Text block:
Wall Street legend Blythe Masters set for courtroom battle over FNZ workers declare
A courtroom in Wellington, New Zealand, thousands of miles from the City, is an unlikely venue for one of the biggest cases to explode in the financial world. But this week it will be the stage for one of the most complex and colourful legal dramas in years.
The cast of characters includes Blythe Masters, 57, a British-born Cambridge University graduate who was one of the most prominent female figures on Wall Street in the financial crisis of 2008.
Masters became a founding partner of the US-based private equity firm Motive, which invested in the financial technology firm FNZ in 2022.
Two years later, she went on to become chief executive of FNZ, whose software platforms are used to house investments for millions of British savers.
Now she is one of the defendants in a lawsuit launched by former and current employees of FNZ, who claim they were unfairly treated in fundraising deals.
More than 1,500 pages of affidavits have been submitted in the £3.3 billion case, which names a string of directors along with Masters, including FNZ’s charismatic founder, entrepreneur Adrian Durham.

Stored data:
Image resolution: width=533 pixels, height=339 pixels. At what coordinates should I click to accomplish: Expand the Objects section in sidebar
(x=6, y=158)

What you have to do:
Please translate this sentence from the article on the FNZ lawsuit into Spanish: "Masters became a founding partner of the US-based private equity firm Motive, which invested in the financial technology firm FNZ in 2022."

Task output:
Masters se convirtió en socia fundadora de la firma estadounidense de capital privado Motive, que invirtió en la empresa de tecnología financiera FNZ en 2022.